Last week we discussed how local authorities in Hull were calling for taxi drivers to have to take a course before being given their licence which teaches route planning, basic language and numerical skills, and the background of the city. Today we have seen that taxi drivers from Dundee in Scotland are also going back to school in order to work towards a qualification and help them to become even better at their trade.
The course, called Road Passenger Vehicle Driving, currently has eighteen taxi drivers that have just embarked on their first Level 2 SVQ module. The course will help taxi drivers develop their customer service skills, as well as information on how to improve safety whilst on the job. The course was created due to the fact that there had been complaints from members of the public, and the council wanted to address these problems before a new influx of tourists arrives to the area to see the newly built V&A museum and waterfront redevelopment.
Stewart Hunter, licencing committee convener at Dundee City Council announced the plans for the course earlier this month and said: “The vast majority of taxi drivers are excellent, but there is a small minority who have attracted complaints. We want visitors to have a good impression of the city. We do not want people’s first image of Dundee to be negative. Unfortunately, it turned out that some people weren’t happy with the attitude or helpfulness of some drivers. Some places down south have started offering these qualifications for taxi drivers, and bus drivers and long-distance lorry drivers already have to do things like this. The Government is also advising councils to put taxi drivers through some sort of training.”

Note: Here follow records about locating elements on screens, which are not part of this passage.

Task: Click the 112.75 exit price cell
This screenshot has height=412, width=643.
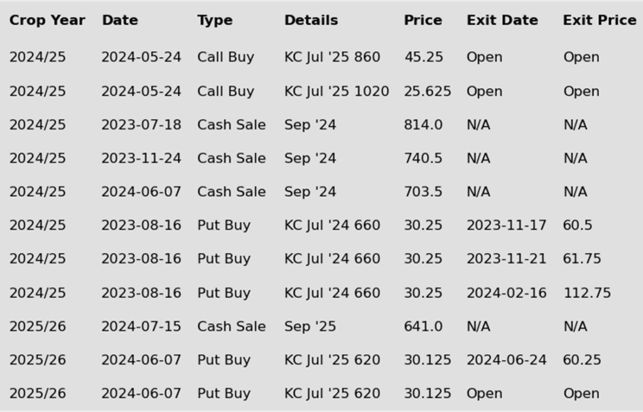Action: pyautogui.click(x=587, y=293)
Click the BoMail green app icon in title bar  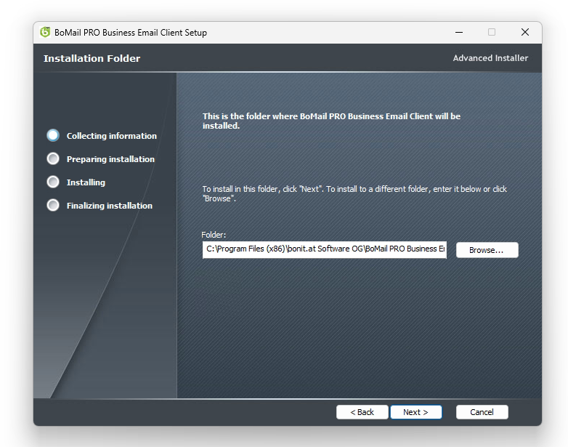(45, 32)
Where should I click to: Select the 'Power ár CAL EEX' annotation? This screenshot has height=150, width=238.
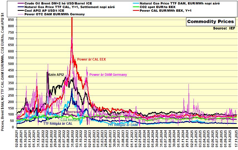[91, 59]
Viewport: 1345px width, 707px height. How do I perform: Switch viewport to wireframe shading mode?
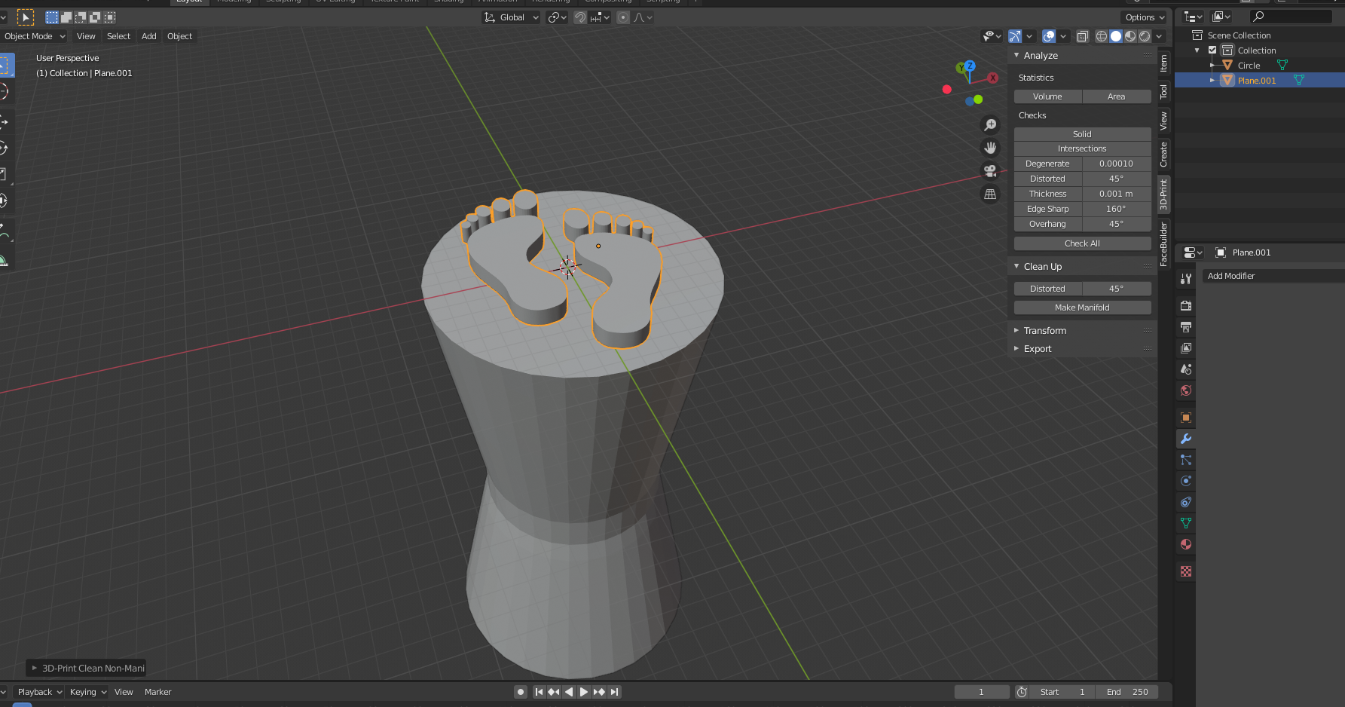(x=1101, y=35)
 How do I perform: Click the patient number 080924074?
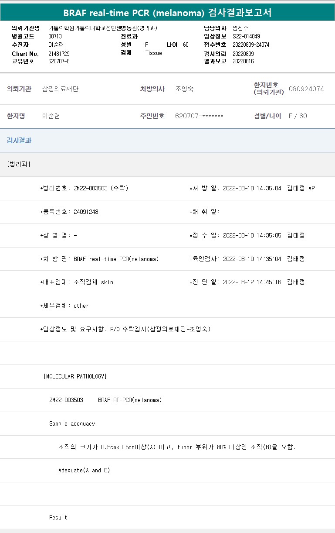(x=306, y=89)
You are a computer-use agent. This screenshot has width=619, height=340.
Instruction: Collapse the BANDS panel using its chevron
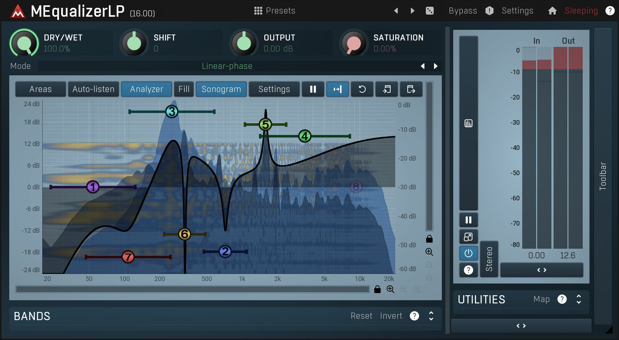pyautogui.click(x=430, y=316)
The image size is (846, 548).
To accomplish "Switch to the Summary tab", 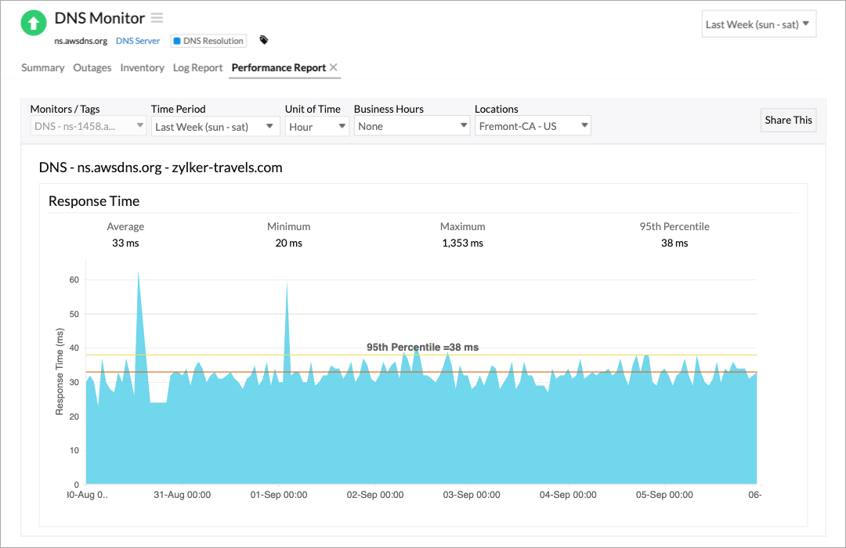I will tap(42, 67).
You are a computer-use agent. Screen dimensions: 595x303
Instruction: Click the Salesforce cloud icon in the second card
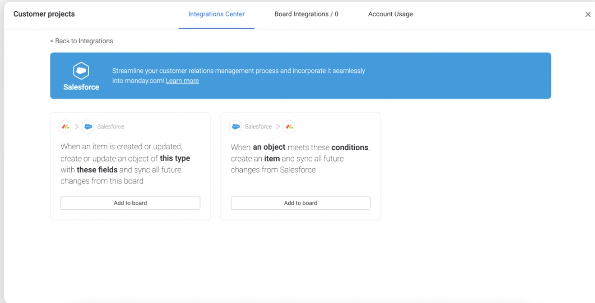point(235,127)
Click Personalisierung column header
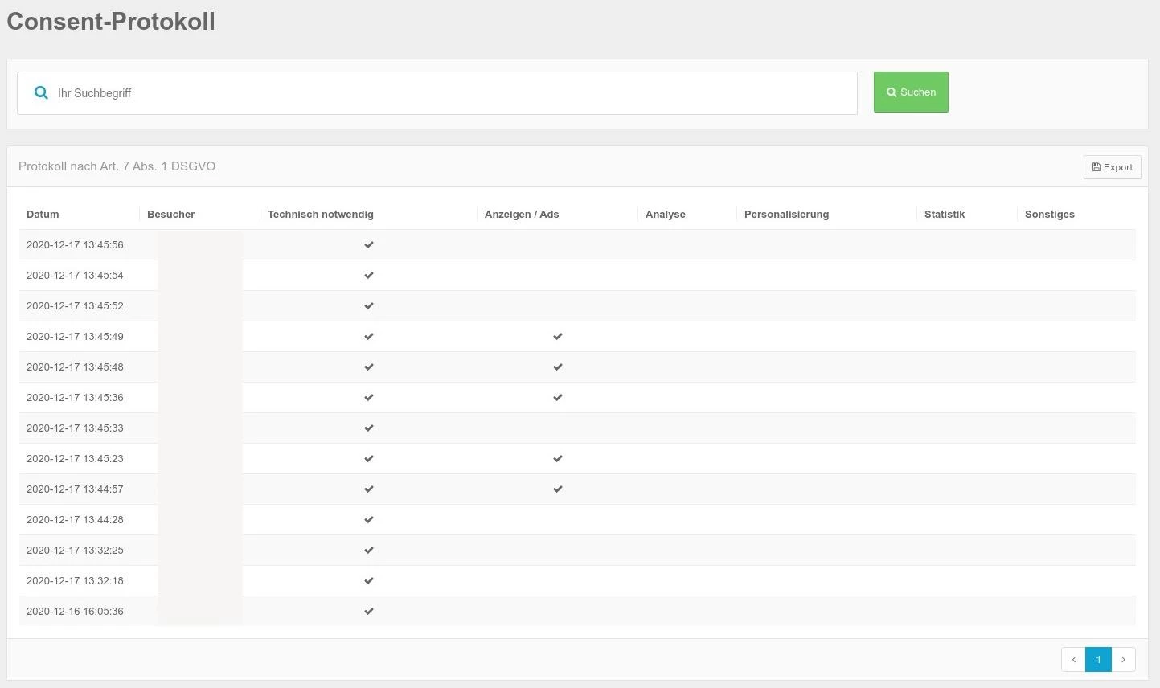Viewport: 1160px width, 688px height. pyautogui.click(x=786, y=215)
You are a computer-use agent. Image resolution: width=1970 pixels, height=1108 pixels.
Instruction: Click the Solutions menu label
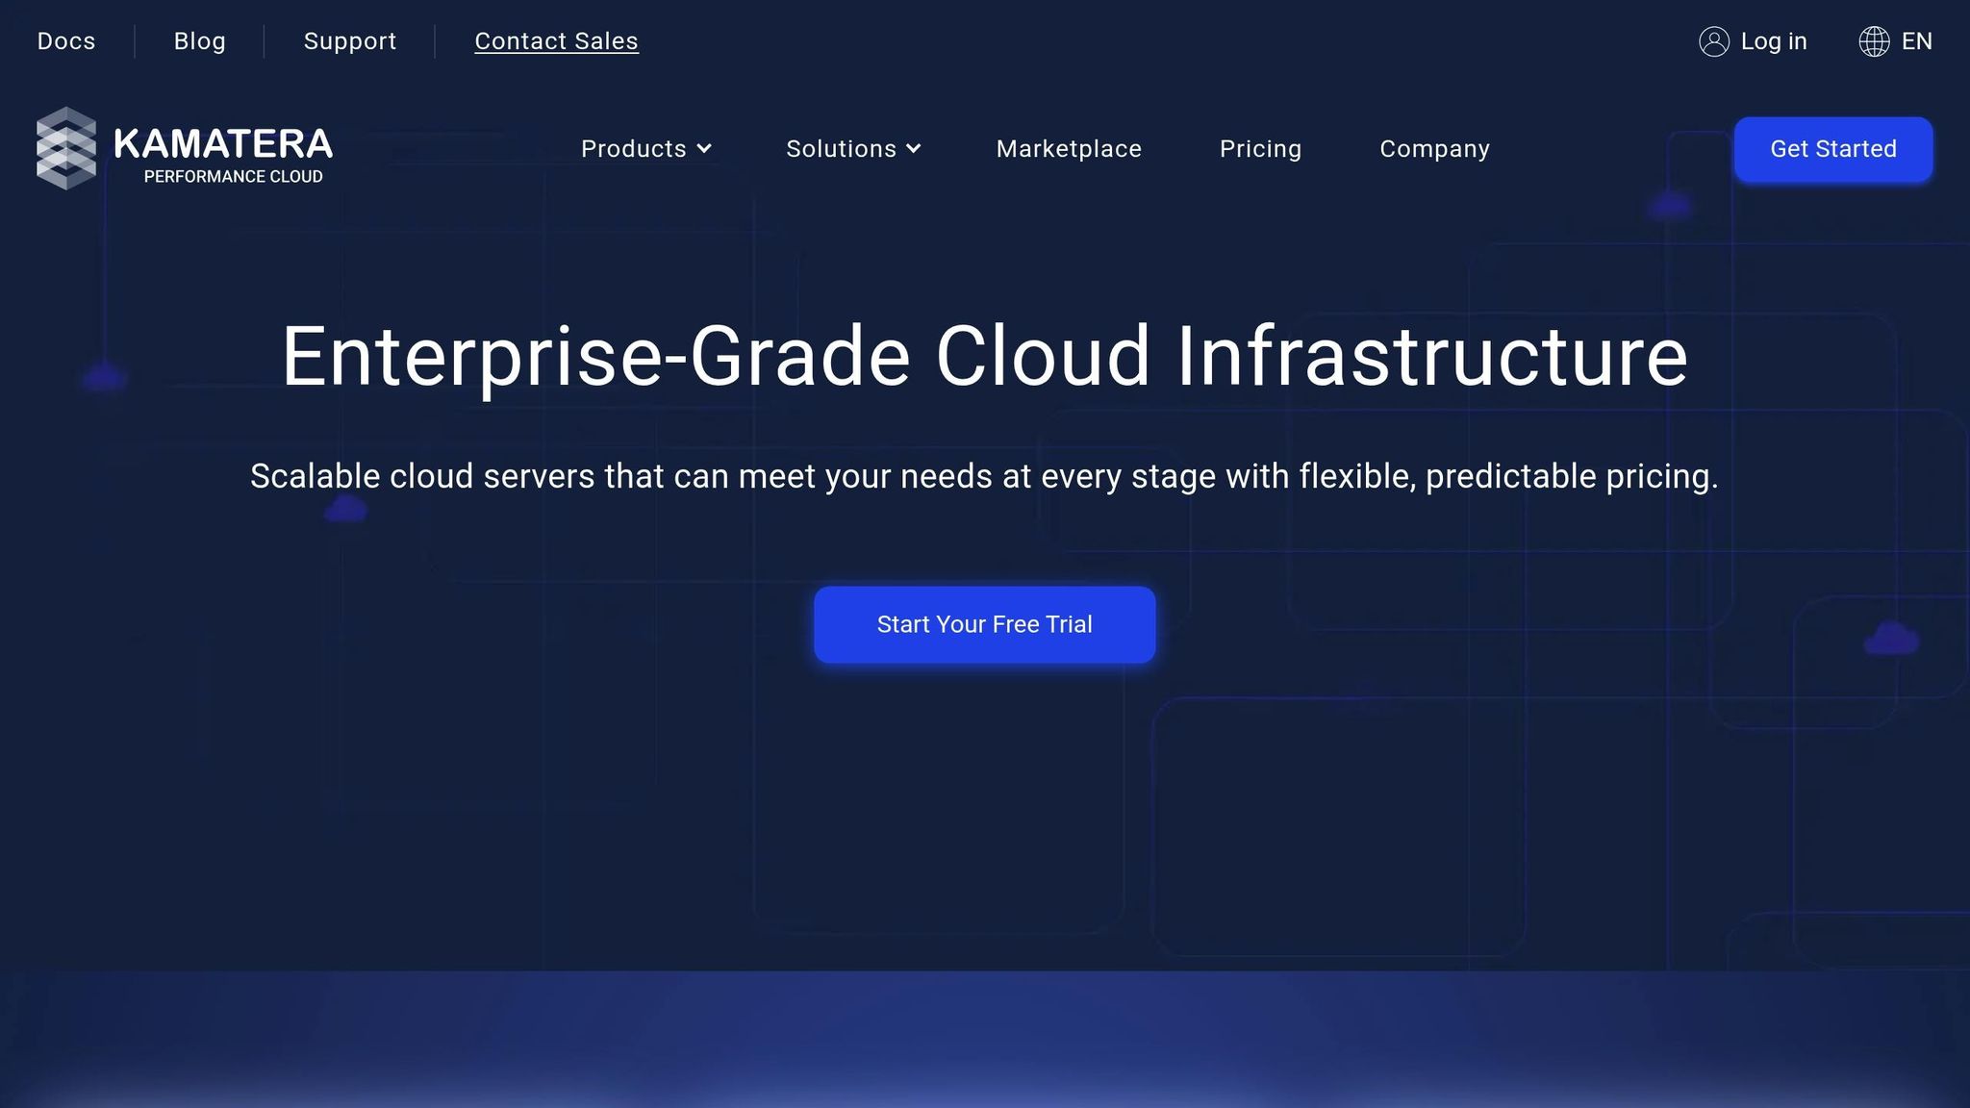pos(841,149)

“So between the council’s feedback from the public and the advice being given by the Government, it seems as though we’re going to be moving towards qualifications for drivers.” Customer service is an important part of the job for taxi drivers, as those that are known to be unhelpful may end up having fewer fares, eventually losing money and struggling to pay for their vehicle upkeep or taxi insurance.
One of the taxi drivers on the course and chairman of the Dundee Taxi Association, Graeme Stephen was positive about the new course and said: “The course went very well and a lot of interesting points came up. I’ve driven taxis for 20-odd years but there are always things to learn, especially the health and safety aspects we have to deal with. Those will help not only with passenger safety but also our own safety.”